Low FODMAP Chocolate Peanut Butter Power Balls
These chocolate peanut butter protein balls are a delightful blend of dark chocolate, peanut butter, and plant-based protein. Rolled into bite-sized balls, they offer a satisfying energy boost and a decadent chocolatey indulgence with every bite. Perfect for a quick snack or post-workout refuel! Plus, they’re low FODMAP, and quick and easy to make.
INGREDIENTS
135g (1/2 cup) crunchy peanut butter (50g is the recommended low fodmap serving size per person)
60ml rice malt syrup
30ml maple syrup
40g Superflora Plant-based Vanilla (or use the original WPI -based French Bean Vanilla Superflora, for a vegetarian, but not vegan option)
60g rolled oats
40g vegan dark chocolate chips (see note below)
1 tbsp coconut oil, melted, optional (only necessary if your peanut butter is dry and your dough doesn’t come together easily)
METHOD
In a large mixing bowl, combine wet ingredients – peanut butter, rice malt syrup and maple syrup. Stir. Add Superflora protein powder, rolled oats and choc chips.

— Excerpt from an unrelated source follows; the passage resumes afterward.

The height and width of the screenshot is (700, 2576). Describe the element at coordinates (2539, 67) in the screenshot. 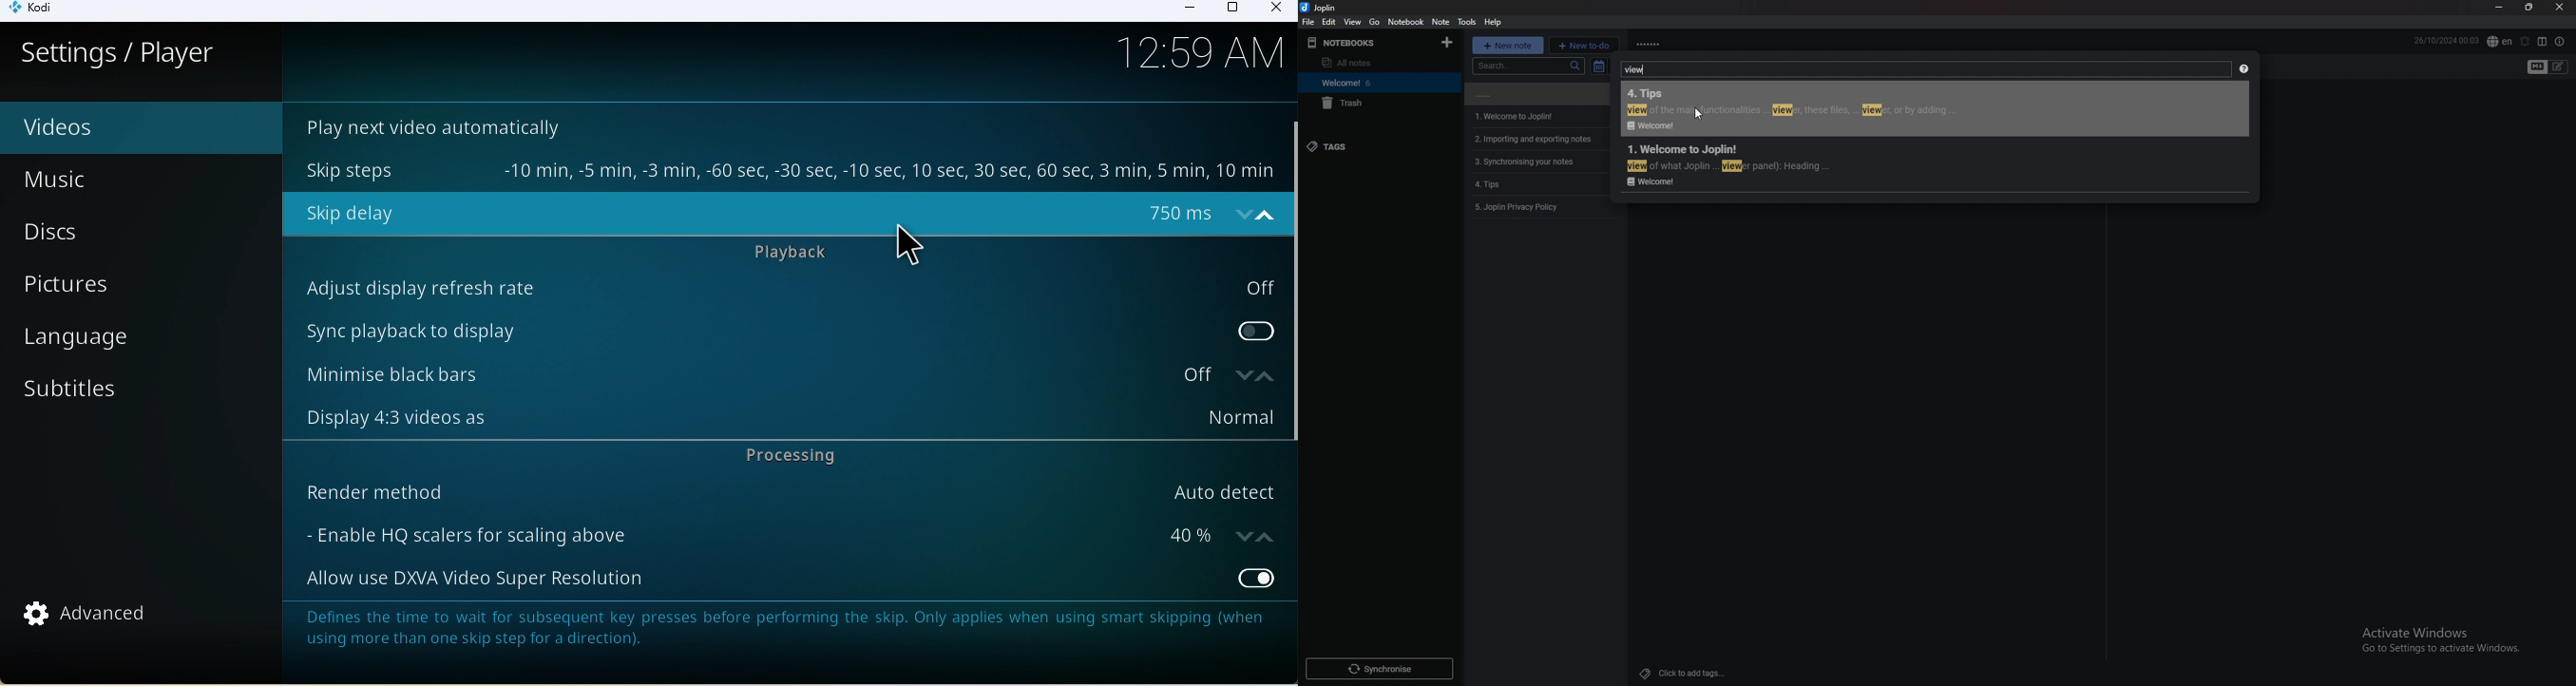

If the mix looks or feels too dry, add a tablespoon of melted coconut oil. This “dryness” is due to the oil content in your peanut butter. Some brands are oily; some are not. Can you use other types of nut butters? Absolutely. Almond butter (20g low fodmap serving size) works well, but avoid cashew butter if you are sensitive to fructans and galacto-oligosaccharides.
Shape balls and place on baking paper. To achieve the rustic look, don’t over-roll your balls.
Refrigerate 15 minutes to firm up. Makes 16 balls, approx. 22-25g each.
ps. Vegan choc chips can be difficult to find. As an alternative, I’ve used 40g of a block of vegan dark chocolate and cut it roughly into slithers.